NBA legend regularly spends four days a week at his barbecue restaurant in San Francisco, where he tries to stay out of sight.

April 02, 2009|JERRY CROWE

FROM SAN FRANCISCO — Part of the attraction of feasting at Big Nate's Barbeque is that, if your timing is right, you might just run into Big Nate himself.

Or you might not.

Owner and NBA legend Nate Thurmond regularly spends four days a week at his restaurant in San Francisco's working-class South of Market neighborhood, but mostly he keeps out of sight.

"I have a thing about having a business where people come to see you," the Hall of Famer tells a visitor to his office/storage room above the eatery. "They come one time, waste your time, so to speak, and then they're gone.

"But if they come in for the food, they don't need to see me -- and they'll come back."

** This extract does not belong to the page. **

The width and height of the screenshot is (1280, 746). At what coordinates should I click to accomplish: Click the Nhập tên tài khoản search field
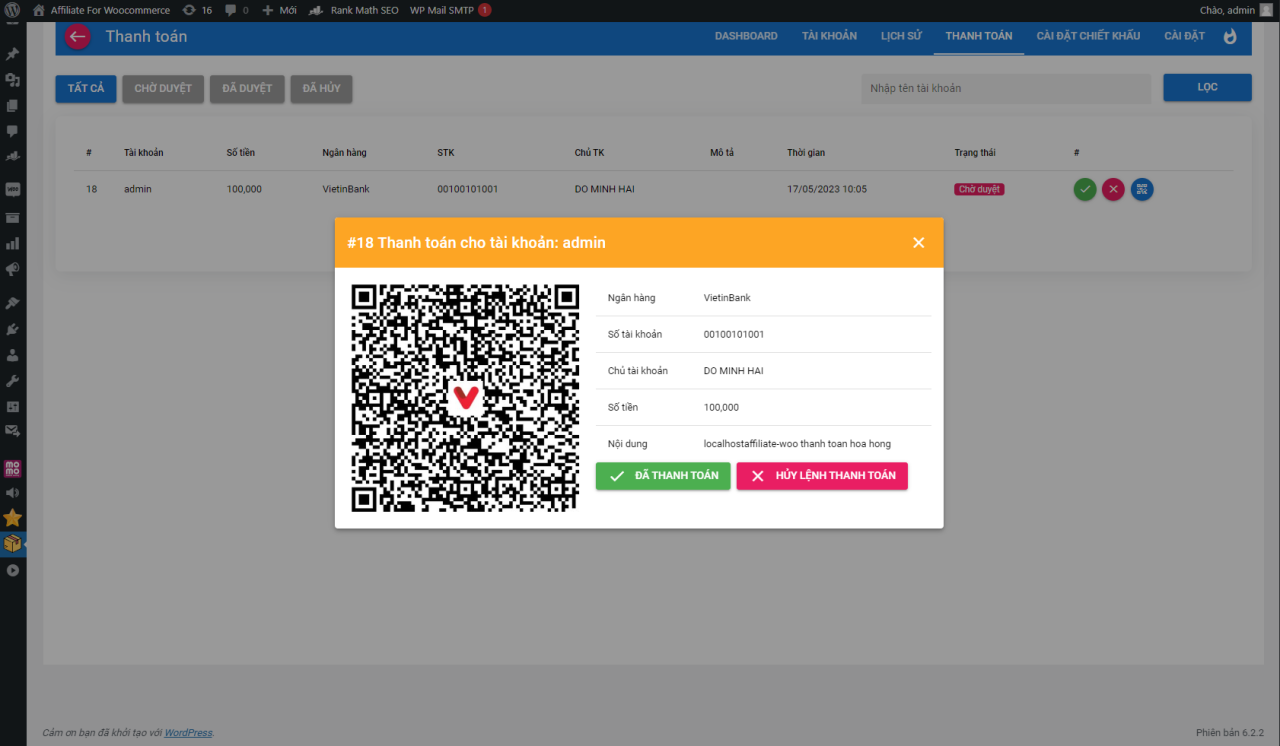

It's a plan that seems to work because Big Nate's has been in business for nearly 20 years, serving up ribs once described by the San Francisco Chronicle as "wonderfully tender and not too fatty" and chicken that's "even better -- moist and smoky."

Says Thurmond, who owned a more upscale soul food restaurant before opening Big Nate's in 1990, "I've got a good product, bottom line. It's not about, come here and see Nate."

Thurmond, 67, says he knows food, which is why he got into the dog-eat-dog restaurant racket in the first place.

Surviving in an unforgiving business is not easy, he acknowledges, "but neither is being an NBA player."

And the 6-foot-11 Thurmond, of course, was one of the NBA's all-time greats, a reliable scorer, unrelenting rebounder and tireless defender. The No. 3 pick in the 1963 draft and a seven-time All-Star, the former Bowling Green star averaged 15 points and 15 rebounds over 14 seasons with the San Francisco and Golden State Warriors, Chicago Bulls and Cleveland Cavaliers.

In 1974, he had the league's first official quadruple-double, amassing 22 points, 14 rebounds, 13 assists and 12 blocked shots in an overtime victory over the Atlanta Hawks.

"I wasn't a hell of a leaper, but I had good timing," says Thurmond, who helped the Warriors reach the NBA Finals in 1967 and the next season accomplished the rare feat of averaging more than 20 points and 20 rebounds.

"I think I would still average more rebounds than some guys who I won't name."

Kareem Abdul-Jabbar, the NBA's all-time scoring leader, calls Thurmond the best defender he ever faced.

"A lot of guys beat on me and said they played good defense, but Nate actually could do it," the former Lakers center says.

"He had the length and the agility and he knew what he was doing. He made me work for my points."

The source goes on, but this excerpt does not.